Sweden, Spain, Russia and the 1998 World Cup winners France - the only European team to have won the World Cup in the last 15 years - could all miss out. The Czech Republic, who dazzled the watching world with their sparkling football at Euro 2004, need to avoid defeat in Finland on Wednesday simply to book themselves a play-off berth.

In Africa, the situation is even more extreme. Traditional strong nations such as Cameroon, Senegal and Nigeria are all spending next summer thumb-twiddling. Instead, the world will get their first glimpse of the Ivory Coast, Angola and Togo.

Everyone loves an underdog, of course, but the romance is dulled by the realisation that the triumphs of David are being made possible only by the indifference of Goliath.

In Europe, at least, it is club soccer that counts. The Champions League has now become so bloated with cash that the standing of international tournaments, where teams compete for glory rather than material gain, has diminished. Players whose reputations and wealth have been accrued through their achievements at club level can no longer be motivated by patriotism alone.

What price immortality, one might ask, but football is a hard-nosed business. Club managers used to consider it an honour when their players were drafted into national squads. Now they view it as a damned nuisance. The issue was brought into sharp focus again last week when Everton's David Moyes began bleating about Australia's insistence that Tim Cahill should report for a training camp in the Netherlands ahead of the Socceroos' friendly game against Jamaica. Moyes argued that Cahill was tired and needed a break - in October? - although his Australian counterpart Guus Hiddink was nearer the mark when he suggested that, "with Everton bottom of the English Premier League, they are obviously looking for reasons to keep him at home."

Moyes is not the only Premiership manager to consider international matches a tiresome inconvenience. Alex Ferguson's Manchester United players have a notorious habit of sustaining niggling injuries on the eve of friendly games, only to effect a miraculous recovery before the next top-flight fixture. Arsenal's manager Arsène Wenger even suggested earlier this season that non-competitive internationals should be consigned to the dustbin of history - a theory which might find support amongst some of his international counterparts, Sven-Goran Eriksson included.
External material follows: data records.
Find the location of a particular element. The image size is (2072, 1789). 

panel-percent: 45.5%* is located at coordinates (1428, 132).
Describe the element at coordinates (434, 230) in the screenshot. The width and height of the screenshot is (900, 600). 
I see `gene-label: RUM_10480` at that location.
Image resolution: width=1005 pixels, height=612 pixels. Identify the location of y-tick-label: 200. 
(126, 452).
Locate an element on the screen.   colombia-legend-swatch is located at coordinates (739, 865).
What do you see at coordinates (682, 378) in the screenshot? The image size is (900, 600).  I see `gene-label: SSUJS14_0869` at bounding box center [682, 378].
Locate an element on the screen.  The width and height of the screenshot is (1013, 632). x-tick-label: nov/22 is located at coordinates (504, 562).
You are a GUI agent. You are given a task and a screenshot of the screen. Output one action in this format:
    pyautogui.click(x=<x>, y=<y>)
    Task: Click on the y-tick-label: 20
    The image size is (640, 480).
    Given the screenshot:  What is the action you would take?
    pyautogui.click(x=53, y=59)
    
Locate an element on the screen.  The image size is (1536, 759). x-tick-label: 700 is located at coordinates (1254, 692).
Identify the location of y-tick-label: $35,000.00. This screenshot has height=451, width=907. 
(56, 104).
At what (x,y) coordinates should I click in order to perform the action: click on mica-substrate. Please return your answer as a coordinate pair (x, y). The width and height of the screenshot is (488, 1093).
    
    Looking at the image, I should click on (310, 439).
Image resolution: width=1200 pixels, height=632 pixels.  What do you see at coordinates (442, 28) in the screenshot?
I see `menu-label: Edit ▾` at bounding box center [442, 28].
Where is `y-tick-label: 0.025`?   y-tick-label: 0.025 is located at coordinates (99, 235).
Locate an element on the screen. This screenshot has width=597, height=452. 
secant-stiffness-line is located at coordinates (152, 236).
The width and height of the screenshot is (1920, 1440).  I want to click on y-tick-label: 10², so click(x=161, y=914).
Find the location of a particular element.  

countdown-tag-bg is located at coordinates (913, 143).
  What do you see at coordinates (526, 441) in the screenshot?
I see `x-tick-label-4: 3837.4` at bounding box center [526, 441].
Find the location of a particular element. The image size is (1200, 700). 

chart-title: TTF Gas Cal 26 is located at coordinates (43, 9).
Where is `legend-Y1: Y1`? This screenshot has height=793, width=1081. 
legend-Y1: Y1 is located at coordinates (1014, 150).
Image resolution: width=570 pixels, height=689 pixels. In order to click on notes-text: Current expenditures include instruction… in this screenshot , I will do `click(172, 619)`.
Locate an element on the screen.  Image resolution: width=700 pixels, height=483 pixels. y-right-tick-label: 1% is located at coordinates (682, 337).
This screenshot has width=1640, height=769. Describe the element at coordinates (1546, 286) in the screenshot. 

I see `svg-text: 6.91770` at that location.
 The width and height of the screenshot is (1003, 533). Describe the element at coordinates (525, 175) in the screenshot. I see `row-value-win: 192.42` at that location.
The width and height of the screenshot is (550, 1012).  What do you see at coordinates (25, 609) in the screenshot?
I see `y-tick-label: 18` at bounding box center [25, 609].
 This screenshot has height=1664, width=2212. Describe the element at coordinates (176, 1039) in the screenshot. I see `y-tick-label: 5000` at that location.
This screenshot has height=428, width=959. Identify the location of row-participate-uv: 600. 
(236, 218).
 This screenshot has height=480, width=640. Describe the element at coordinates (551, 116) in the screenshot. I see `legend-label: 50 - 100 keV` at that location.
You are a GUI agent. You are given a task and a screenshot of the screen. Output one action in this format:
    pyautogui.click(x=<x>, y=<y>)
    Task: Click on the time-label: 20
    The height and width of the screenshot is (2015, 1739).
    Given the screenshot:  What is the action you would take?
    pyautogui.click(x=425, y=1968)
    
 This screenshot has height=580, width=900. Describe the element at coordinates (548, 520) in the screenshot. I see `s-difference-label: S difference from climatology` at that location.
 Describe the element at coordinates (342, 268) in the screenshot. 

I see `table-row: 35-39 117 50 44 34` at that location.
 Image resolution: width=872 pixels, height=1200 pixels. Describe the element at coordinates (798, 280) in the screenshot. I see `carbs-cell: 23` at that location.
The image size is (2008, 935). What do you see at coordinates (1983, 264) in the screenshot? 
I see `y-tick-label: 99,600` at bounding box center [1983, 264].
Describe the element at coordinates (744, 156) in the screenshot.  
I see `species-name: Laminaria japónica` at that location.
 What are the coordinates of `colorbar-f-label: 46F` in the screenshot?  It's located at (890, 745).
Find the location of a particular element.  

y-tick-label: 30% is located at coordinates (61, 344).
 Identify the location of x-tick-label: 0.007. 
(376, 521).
The clubs' chagrin is, to an extent, understandable. After all, it is they, not the national football associations, that have to dig deep to fund their players' multi-million pound contracts. Furthermore, it is the clubs - and their increasingly under-pressure managers - who suffer most when players are injured while away with their countries.

The Belgian First Division club Charleroi are currently seeking compensation from the Moroccan football federation after their midfielder Abdelmajid Oulmers was seriously injured playing in a friendly against Burkina Faso. Charleroi's concern was reserved not so much for their crocked star player, but for their damaged coffers. "We finished fifth in the league, but we could have even finished second, which would have meant Champions League qualification," said the Charleroi manager Abbas Bayat. "It is a patently unfair system." Unfair and unprofitable.

Football's leading personalities are beginning to resemble those rapacious cartoon characters whose eyes turn into cash registers whenever they spy an opportunity to make a quick buck. In this climate, it is sad, but hardly surprising, that the standing of international football - which, for all its foibles, still relies on its participants being motivated by pride rather than pounds - has slipped. It is a romantic relic of an age which has long since passed.